Second, the accessibility statement is a separate, specific obligation. France’s €25,000 annual penalty for missing accessibility statements applies independently of product accessibility status. Publishing an accurate, EAA-compliant accessibility statement is the single lowest-cost action available to reduce enforcement exposure.
Third, the remediation window is real but short. Most countries give 30–90 days to fix violations after a formal notice. For a SaaS product with significant accessibility debt, this may not be enough time to address all failures. Products that invest in compliance before receiving a formal notice are in a significantly better position than those that plan to act only after enforcement arrives.
Conclusion
EAA enforcement is active. It is not uniform, the penalty structures, enforcement agencies, and procedural approaches vary significantly between member states, but the direction is consistent: enforcement will intensify through 2026 as agencies develop capacity and advocacy organisations continue filing complaints. The countries with the most aggressive enforcement regimes (France, the Netherlands, Germany) are also among the most significant markets for SaaS products serving EU users.

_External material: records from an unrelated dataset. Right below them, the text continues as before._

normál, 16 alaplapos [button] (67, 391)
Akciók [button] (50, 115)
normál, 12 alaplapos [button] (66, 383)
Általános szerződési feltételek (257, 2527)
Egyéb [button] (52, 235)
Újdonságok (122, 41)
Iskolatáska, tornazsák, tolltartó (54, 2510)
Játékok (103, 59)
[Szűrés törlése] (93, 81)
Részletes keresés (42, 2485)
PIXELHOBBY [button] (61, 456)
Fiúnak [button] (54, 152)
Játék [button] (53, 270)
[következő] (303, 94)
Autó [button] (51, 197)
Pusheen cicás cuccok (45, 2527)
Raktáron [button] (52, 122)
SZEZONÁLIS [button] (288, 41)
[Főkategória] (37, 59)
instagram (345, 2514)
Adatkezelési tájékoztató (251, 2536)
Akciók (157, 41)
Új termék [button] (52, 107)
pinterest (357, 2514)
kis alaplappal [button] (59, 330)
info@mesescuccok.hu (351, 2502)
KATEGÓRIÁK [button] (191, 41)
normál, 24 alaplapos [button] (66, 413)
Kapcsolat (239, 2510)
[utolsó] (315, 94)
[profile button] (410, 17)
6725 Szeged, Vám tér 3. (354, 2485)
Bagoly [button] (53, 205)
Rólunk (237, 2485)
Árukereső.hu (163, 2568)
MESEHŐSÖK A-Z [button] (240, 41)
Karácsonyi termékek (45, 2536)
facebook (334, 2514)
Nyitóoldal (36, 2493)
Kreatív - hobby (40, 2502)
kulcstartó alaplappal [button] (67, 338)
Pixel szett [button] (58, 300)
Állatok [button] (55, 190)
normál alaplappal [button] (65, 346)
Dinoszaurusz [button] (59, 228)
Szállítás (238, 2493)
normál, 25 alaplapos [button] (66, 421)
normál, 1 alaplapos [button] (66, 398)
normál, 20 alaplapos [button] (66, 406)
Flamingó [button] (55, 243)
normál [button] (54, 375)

For SaaS founders who have deferred accessibility work on the assumption that enforcement would be slow and theoretical, the early enforcement activity in France and the proactive stance of the Netherlands and Germany should recalibrate that assessment.
→ Not sure where your product stands against WCAG 2.1 AA? Inity conducts accessibility audits and produces the documentation you need to demonstrate compliance. Book a call.
Frequently Asked Questions
EAA enforcement became active on 28 June 2025, when the deadline for EU member states to have transposed the directive into national law passed. All 27 EU member states now have active enforcement frameworks, though the maturity and intensity of enforcement varies significantly by country. France, Germany, and the Netherlands moved earliest and most aggressively. Sweden and Denmark became active in market surveillance approximately three months after the deadline. Most countries are prioritising e-commerce platforms and banking applications in early enforcement activity.